### [TASK DIRECTIONS]
Every record below needs to be printed again exactly.

─── RECORDS FOR THE EXERCISE ───

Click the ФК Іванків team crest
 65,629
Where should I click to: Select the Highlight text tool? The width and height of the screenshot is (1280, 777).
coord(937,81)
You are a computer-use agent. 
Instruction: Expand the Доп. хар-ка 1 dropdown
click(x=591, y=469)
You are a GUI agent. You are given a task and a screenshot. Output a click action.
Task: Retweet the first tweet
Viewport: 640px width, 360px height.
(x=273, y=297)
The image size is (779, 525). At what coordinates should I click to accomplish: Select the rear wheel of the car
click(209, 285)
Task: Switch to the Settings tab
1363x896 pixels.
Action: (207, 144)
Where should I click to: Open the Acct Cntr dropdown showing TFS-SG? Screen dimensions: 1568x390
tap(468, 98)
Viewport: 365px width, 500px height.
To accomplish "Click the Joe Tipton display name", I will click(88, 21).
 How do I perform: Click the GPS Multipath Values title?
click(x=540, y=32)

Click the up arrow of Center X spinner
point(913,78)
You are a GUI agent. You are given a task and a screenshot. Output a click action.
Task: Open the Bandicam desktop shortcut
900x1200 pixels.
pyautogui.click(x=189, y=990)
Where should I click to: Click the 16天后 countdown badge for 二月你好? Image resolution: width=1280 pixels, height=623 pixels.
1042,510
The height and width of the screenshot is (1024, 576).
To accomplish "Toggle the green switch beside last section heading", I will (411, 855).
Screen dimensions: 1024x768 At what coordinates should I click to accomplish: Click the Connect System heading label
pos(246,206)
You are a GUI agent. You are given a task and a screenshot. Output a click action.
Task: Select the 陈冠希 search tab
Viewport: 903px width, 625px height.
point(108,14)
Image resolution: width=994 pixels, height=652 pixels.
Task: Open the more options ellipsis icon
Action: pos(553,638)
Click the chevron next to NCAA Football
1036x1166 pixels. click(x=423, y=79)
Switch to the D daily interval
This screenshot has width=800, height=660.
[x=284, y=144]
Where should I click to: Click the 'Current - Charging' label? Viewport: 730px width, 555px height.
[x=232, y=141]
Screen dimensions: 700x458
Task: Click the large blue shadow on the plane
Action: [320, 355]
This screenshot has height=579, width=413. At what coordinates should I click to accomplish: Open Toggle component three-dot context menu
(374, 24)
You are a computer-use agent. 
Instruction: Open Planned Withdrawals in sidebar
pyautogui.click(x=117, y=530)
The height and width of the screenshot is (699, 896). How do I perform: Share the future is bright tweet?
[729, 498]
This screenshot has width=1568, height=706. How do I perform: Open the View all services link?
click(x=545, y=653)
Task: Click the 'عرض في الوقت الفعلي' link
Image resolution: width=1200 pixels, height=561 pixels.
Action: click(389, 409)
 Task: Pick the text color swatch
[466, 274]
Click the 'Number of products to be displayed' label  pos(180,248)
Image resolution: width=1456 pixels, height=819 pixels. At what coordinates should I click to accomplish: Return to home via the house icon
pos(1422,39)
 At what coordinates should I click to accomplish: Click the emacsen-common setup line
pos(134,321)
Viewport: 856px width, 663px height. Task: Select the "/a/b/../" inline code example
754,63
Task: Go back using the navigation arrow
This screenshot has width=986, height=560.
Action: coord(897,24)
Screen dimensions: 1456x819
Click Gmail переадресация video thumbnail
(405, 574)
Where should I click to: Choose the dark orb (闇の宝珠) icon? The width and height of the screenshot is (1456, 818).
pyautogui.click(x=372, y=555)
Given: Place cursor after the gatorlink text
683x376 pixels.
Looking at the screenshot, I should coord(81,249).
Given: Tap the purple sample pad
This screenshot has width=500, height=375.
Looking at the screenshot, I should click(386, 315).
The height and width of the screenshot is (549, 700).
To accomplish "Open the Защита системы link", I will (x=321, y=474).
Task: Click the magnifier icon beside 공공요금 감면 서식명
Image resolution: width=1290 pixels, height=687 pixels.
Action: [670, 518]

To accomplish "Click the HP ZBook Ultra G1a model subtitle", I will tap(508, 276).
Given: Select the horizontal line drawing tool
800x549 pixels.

───

### [EXPECTED ANSWER]
Click the ФК Іванків team crest
 65,629
Where should I click to: Select the Highlight text tool? The width and height of the screenshot is (1280, 777).
coord(937,81)
You are a computer-use agent. 
Instruction: Expand the Доп. хар-ка 1 dropdown
click(x=591, y=469)
You are a GUI agent. You are given a task and a screenshot. Output a click action.
Task: Retweet the first tweet
Viewport: 640px width, 360px height.
(x=273, y=297)
The image size is (779, 525). At what coordinates should I click to accomplish: Select the rear wheel of the car
click(209, 285)
Task: Switch to the Settings tab
1363x896 pixels.
Action: (207, 144)
Where should I click to: Open the Acct Cntr dropdown showing TFS-SG? Screen dimensions: 1568x390
tap(468, 98)
Viewport: 365px width, 500px height.
To accomplish "Click the Joe Tipton display name", I will click(88, 21).
 How do I perform: Click the GPS Multipath Values title?
click(x=540, y=32)

Click the up arrow of Center X spinner
point(913,78)
You are a GUI agent. You are given a task and a screenshot. Output a click action.
Task: Open the Bandicam desktop shortcut
900x1200 pixels.
pyautogui.click(x=189, y=990)
Where should I click to: Click the 16天后 countdown badge for 二月你好? Image resolution: width=1280 pixels, height=623 pixels.
1042,510
The height and width of the screenshot is (1024, 576).
To accomplish "Toggle the green switch beside last section heading", I will (411, 855).
Screen dimensions: 1024x768 At what coordinates should I click to accomplish: Click the Connect System heading label
pos(246,206)
You are a GUI agent. You are given a task and a screenshot. Output a click action.
Task: Select the 陈冠希 search tab
Viewport: 903px width, 625px height.
point(108,14)
Image resolution: width=994 pixels, height=652 pixels.
Task: Open the more options ellipsis icon
Action: pos(553,638)
Click the chevron next to NCAA Football
1036x1166 pixels. click(x=423, y=79)
Switch to the D daily interval
This screenshot has width=800, height=660.
[x=284, y=144]
Where should I click to: Click the 'Current - Charging' label? Viewport: 730px width, 555px height.
[x=232, y=141]
Screen dimensions: 700x458
Task: Click the large blue shadow on the plane
Action: [320, 355]
This screenshot has height=579, width=413. At what coordinates should I click to accomplish: Open Toggle component three-dot context menu
(374, 24)
You are a computer-use agent. 
Instruction: Open Planned Withdrawals in sidebar
pyautogui.click(x=117, y=530)
The height and width of the screenshot is (699, 896). How do I perform: Share the future is bright tweet?
[729, 498]
This screenshot has width=1568, height=706. How do I perform: Open the View all services link?
click(x=545, y=653)
Task: Click the 'عرض في الوقت الفعلي' link
Image resolution: width=1200 pixels, height=561 pixels.
Action: click(389, 409)
 Task: Pick the text color swatch
[466, 274]
Click the 'Number of products to be displayed' label  pos(180,248)
Image resolution: width=1456 pixels, height=819 pixels. At what coordinates should I click to accomplish: Return to home via the house icon
pos(1422,39)
 At what coordinates should I click to accomplish: Click the emacsen-common setup line
pos(134,321)
Viewport: 856px width, 663px height. Task: Select the "/a/b/../" inline code example
754,63
Task: Go back using the navigation arrow
This screenshot has width=986, height=560.
Action: coord(897,24)
Screen dimensions: 1456x819
Click Gmail переадресация video thumbnail
(405, 574)
Where should I click to: Choose the dark orb (闇の宝珠) icon? The width and height of the screenshot is (1456, 818).
pyautogui.click(x=372, y=555)
Given: Place cursor after the gatorlink text
683x376 pixels.
Looking at the screenshot, I should coord(81,249).
Given: Tap the purple sample pad
This screenshot has width=500, height=375.
Looking at the screenshot, I should click(386, 315).
The height and width of the screenshot is (549, 700).
To accomplish "Open the Защита системы link", I will (x=321, y=474).
Task: Click the magnifier icon beside 공공요금 감면 서식명
Image resolution: width=1290 pixels, height=687 pixels.
Action: [670, 518]

To accomplish "Click the HP ZBook Ultra G1a model subtitle", I will tap(508, 276).
Given: Select the horizontal line drawing tool
800x549 pixels.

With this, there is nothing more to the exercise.